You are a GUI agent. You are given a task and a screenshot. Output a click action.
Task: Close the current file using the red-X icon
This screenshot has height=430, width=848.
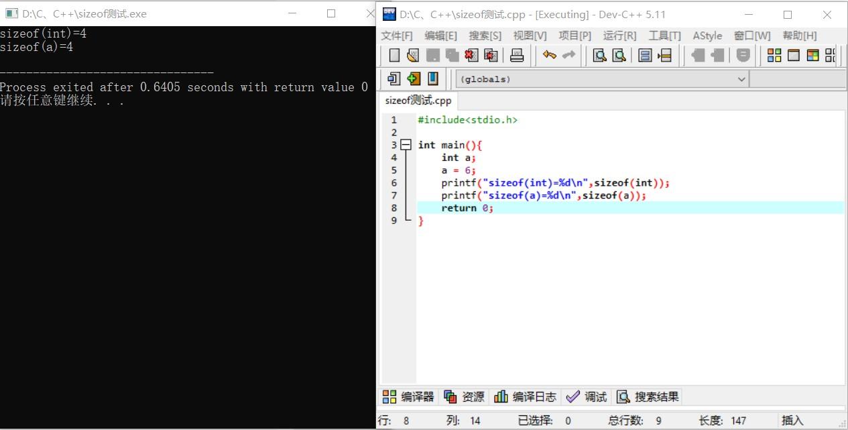click(471, 56)
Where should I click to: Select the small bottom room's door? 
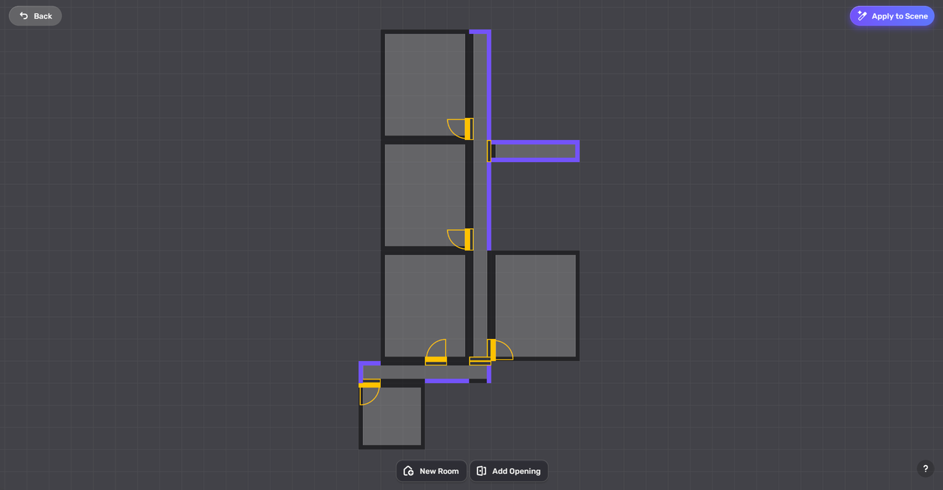[369, 385]
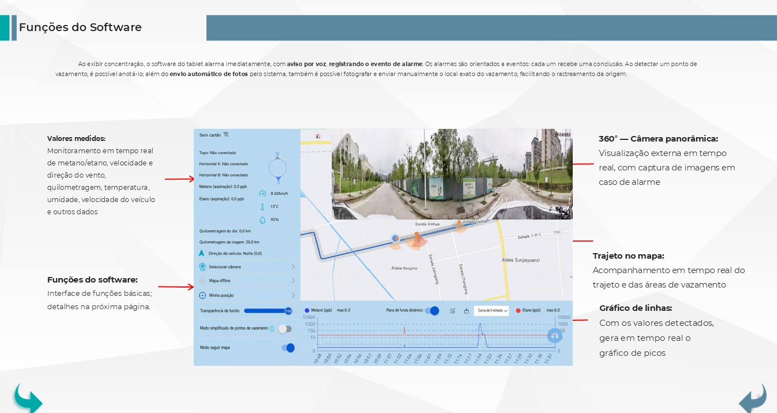Disable the Modo seguir mapa switch
This screenshot has height=413, width=777.
tap(288, 347)
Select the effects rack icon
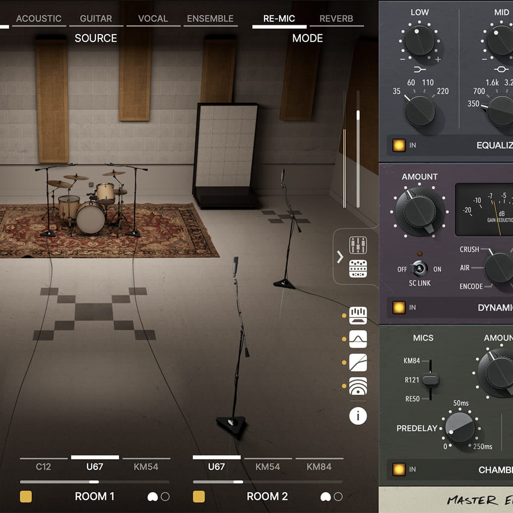513x513 pixels. coord(358,268)
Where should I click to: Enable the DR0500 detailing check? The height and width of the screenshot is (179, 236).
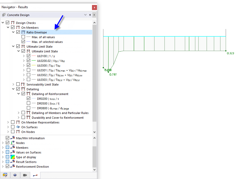(x=28, y=103)
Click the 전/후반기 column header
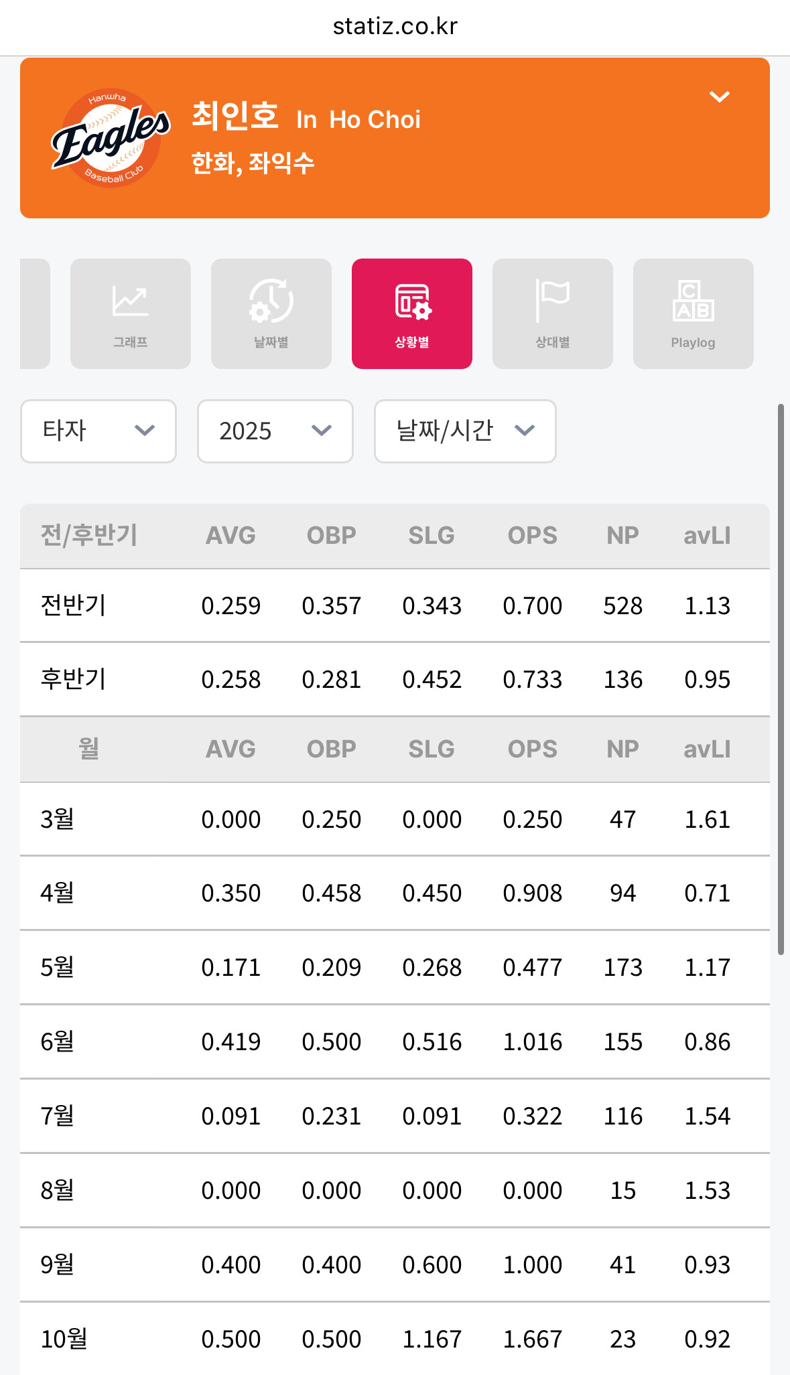 pyautogui.click(x=89, y=536)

*What is expected*: In the listing above, find the line containing "Task: Close the" and restate it and every later line verbatim, with the pictures left out.

*Exercise solution*:
Task: Close the current file using the red-X icon
This screenshot has height=430, width=848.
click(471, 56)
Where should I click to: Select the small bottom room's door? 
[369, 385]
Disable the Modo seguir mapa switch
This screenshot has height=413, width=777.
tap(288, 347)
Select the effects rack icon
513x513 pixels. coord(358,268)
Where should I click to: Enable the DR0500 detailing check? The height and width of the screenshot is (179, 236).
(x=28, y=103)
Click the 전/후반기 column header
 pyautogui.click(x=89, y=536)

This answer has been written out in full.